● Your goal:
For every line below, restate it exactly and drop the images.
================================
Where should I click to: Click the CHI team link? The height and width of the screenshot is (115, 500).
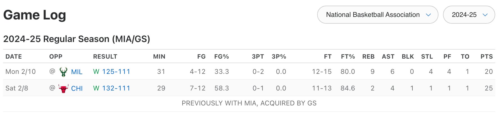click(x=77, y=89)
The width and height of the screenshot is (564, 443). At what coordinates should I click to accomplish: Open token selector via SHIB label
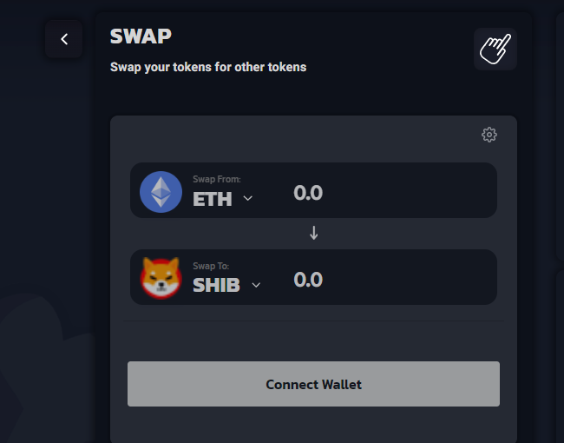pos(216,286)
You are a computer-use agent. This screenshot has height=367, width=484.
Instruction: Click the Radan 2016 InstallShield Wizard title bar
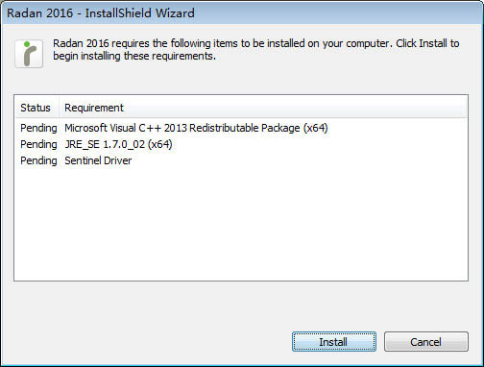(x=242, y=13)
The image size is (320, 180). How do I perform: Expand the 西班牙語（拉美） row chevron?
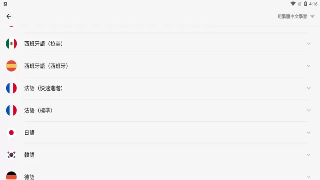308,44
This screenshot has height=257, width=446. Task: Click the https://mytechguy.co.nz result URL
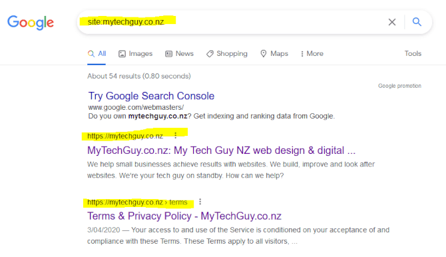(125, 136)
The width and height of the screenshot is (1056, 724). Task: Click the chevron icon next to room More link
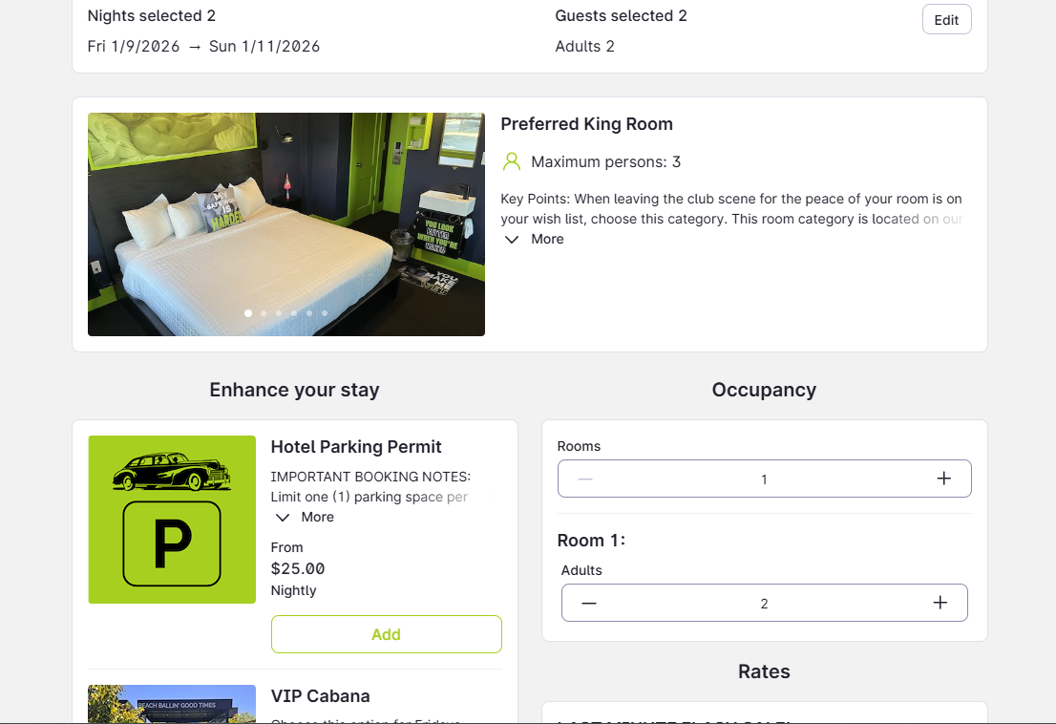512,239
================================
● Your solution:
Where should I click to: Click the CHI team link? The height and width of the screenshot is (115, 500).
click(x=77, y=89)
The width and height of the screenshot is (564, 443). At what coordinates should I click to accomplish: Open token selector via SHIB label
pos(216,286)
You are a computer-use agent. This screenshot has height=367, width=484.
Instruction: Click the Radan 2016 InstallShield Wizard title bar
(x=242, y=13)
The image size is (320, 180). How do I perform: Expand the 西班牙語（拉美） row chevron?
308,44
This screenshot has height=257, width=446. Task: Click the https://mytechguy.co.nz result URL
(125, 136)
The width and height of the screenshot is (1056, 724). Task: Click the chevron icon next to room More link
512,239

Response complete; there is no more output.